In the aftermath of Apple’s Vision Pro launch on Friday, 2nd February, there have been security concerns regarding the product, following MIT PhD student, Joseph Ravichandran’s discovery of a critical kernel vulnerability within the device’s operating system, visionOS.
Ravichandran, who specialises in microarchitecture security, noted that the identified vulnerability within visionOS can potentially enable jailbreaking and the creation of malicious software targeting the Vison Pro. In a demonstration conducted on the day following the headset’s release, Ravichandran showcased the device’s response to an attempted kernel exploit through a series of photographs, showing the severity of the uncovered flaw.
This discovery has prompted discussions within the tech community, as security experts and hackers engage in a race to exploit the newly introduced operating system. Interested parties also await Apple’s response and efforts to address the issue and strengthen the security of its new headset.

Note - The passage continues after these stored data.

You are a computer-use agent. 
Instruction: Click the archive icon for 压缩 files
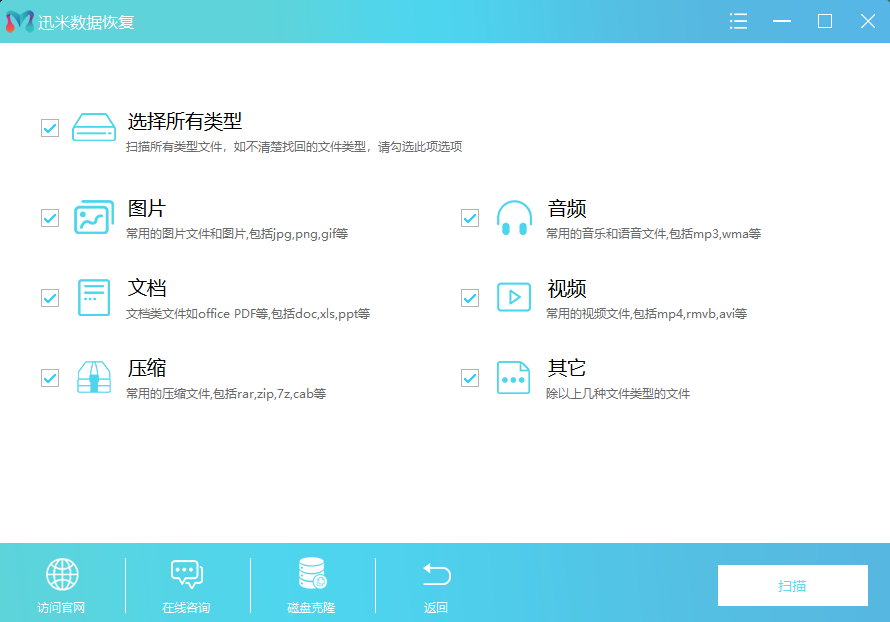point(93,377)
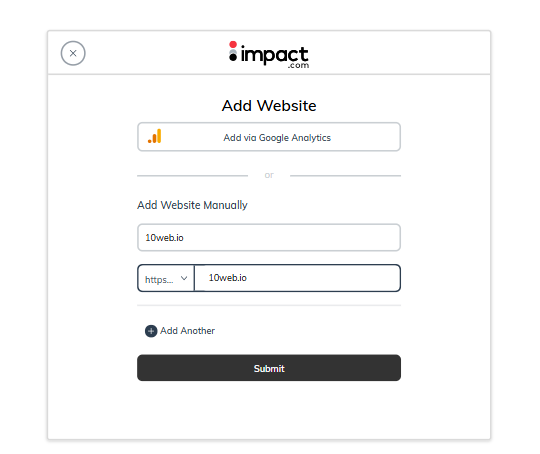
Task: Expand the protocol chevron arrow
Action: [184, 278]
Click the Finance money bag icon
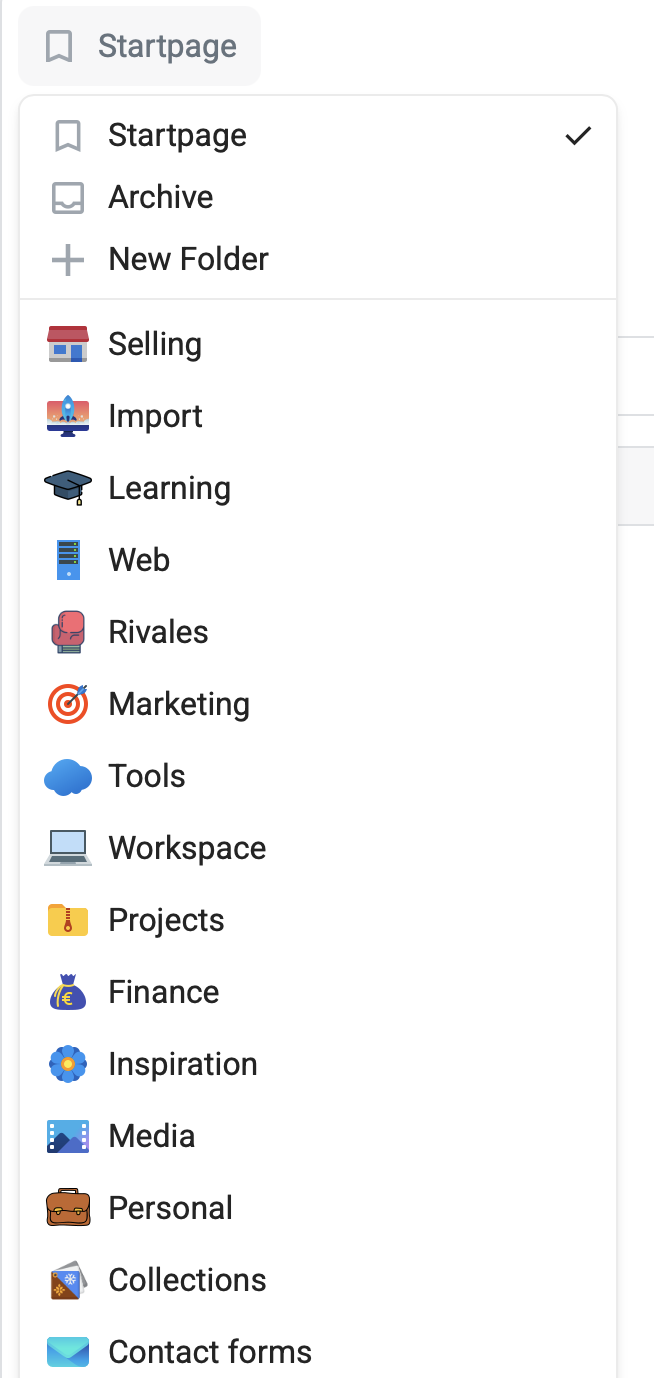Image resolution: width=654 pixels, height=1378 pixels. [x=68, y=992]
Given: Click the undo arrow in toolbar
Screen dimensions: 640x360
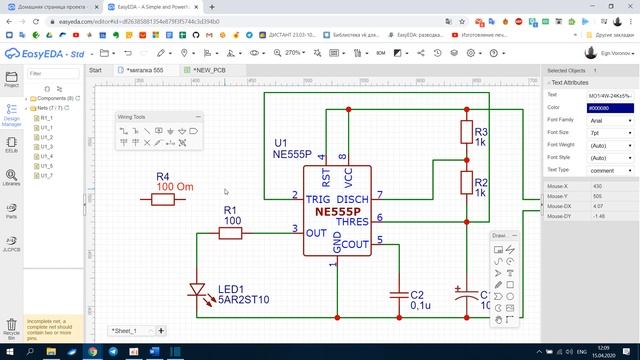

Currently, it remains unclear whether Ravichandran has reported his findings to Apple or intends to do so in the future. If disclosed, there’s the possibility that the discoveries could be included in Apple’s Security Bounty program.
However, given Apple’s track record of promptly addressing security issues and the significant visibility of the Vision Pro launch, chances are high that an update will be swiftly deployed to rectify the identified vulnerability, should it be officially disclosed.
At present, the likelihood of this revelation being a headache for Apple and its user base appears minimal, thanks to the company’s proactive approach to security concerns and anticipated diligence in addressing such matters.